SANCAnews – Habib Rizieq Syihab (HRS) Center
menyatakan sikap keberatan atas putusan pengadilan yang dinilai tidak
mengindahkan hukum yang berlaku.
Pasalnya, HRS sudah harus dibebaskan lantaran Surat Penahanan
Habib Rizieq Syihab pada perkara RS UMMI, Pengadilan Tinggi DKI Jakarta telah
mengeluarkan SK Nomor: 225/Pid.Sus/2021 PN.Jkt telah menimbulkan permasalahan
hukum yang substansial dan fundamental.
Demikian disampaikan Direktur HRS Center Abdul Chair Ramadhan
dalam jumpa pers virtual pada Kamis sore (12/8).
"Bahwa Surat Penetapan Perintah Penahanan Nomor:
1831/Pen.Pid 2021/PT DKI tertanggal 5 Agustus 2021 yang ditandatangani oleh
Wakil Ketua Pengadilan Tinggi DKI Jakarta menimbulkan ketidakpastian hukum dan
merugikan hak-hak asasi Habib Rizieq Syihab.
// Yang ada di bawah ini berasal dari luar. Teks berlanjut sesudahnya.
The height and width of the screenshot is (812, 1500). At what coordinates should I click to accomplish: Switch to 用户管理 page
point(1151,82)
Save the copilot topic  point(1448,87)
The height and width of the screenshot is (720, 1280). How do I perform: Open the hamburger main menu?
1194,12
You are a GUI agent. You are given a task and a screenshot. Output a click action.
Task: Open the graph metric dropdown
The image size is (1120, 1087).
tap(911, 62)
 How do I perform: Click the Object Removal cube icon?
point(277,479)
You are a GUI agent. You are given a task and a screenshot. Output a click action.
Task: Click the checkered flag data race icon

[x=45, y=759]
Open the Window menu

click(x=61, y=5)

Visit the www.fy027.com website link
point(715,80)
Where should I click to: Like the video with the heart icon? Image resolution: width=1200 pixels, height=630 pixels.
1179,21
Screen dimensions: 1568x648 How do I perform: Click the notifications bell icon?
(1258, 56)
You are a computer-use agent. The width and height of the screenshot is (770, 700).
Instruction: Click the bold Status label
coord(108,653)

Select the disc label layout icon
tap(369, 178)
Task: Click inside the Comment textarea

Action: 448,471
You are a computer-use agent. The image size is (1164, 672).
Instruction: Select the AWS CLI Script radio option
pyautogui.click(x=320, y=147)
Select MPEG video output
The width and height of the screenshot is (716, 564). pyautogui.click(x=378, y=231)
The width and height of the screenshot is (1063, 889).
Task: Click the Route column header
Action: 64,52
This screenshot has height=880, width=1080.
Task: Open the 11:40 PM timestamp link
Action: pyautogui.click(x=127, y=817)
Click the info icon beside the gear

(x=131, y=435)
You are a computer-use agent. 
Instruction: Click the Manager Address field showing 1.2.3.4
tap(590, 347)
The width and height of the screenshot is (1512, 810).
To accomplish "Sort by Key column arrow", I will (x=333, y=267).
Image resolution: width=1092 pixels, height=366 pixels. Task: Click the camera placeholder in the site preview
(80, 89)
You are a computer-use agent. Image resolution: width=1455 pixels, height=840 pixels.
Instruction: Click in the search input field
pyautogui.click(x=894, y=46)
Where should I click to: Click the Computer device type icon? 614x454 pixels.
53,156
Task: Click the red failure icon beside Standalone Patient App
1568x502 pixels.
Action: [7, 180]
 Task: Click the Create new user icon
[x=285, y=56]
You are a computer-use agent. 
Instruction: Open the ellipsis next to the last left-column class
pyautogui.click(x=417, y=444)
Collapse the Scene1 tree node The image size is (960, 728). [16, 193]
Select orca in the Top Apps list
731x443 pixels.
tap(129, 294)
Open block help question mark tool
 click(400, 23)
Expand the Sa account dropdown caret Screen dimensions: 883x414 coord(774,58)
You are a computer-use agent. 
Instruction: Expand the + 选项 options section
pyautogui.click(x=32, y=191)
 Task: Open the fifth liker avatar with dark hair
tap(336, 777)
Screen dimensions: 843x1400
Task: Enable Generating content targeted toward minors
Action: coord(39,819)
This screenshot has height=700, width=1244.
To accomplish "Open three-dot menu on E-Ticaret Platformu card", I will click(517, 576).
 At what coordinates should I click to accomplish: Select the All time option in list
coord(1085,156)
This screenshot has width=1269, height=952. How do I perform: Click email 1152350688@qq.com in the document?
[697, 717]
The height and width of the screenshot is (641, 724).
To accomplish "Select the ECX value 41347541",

Berdasarkan ketentuan Pasal 27
ayat (1) KUHAP yang berhak menahan adalah Hakim Pengadilan Tinggi guna
kepentingan pemeriksaan banding," kata Chair Ramadhan.
Namun, menurutnya, pada saat Surat Penetapan a quo
diterbitkan, ternyata Majelis Hakim banding belum terbentuk. Sehingga,
penahanan HRS harus pula didasarkan atas perintah penahanan dari Pengadilan
Negeri.
"Sepanjang tidak ada perintah penahanan tersebut, maka
terdakwa harus dibebaskan dari tahanan," tegasnya.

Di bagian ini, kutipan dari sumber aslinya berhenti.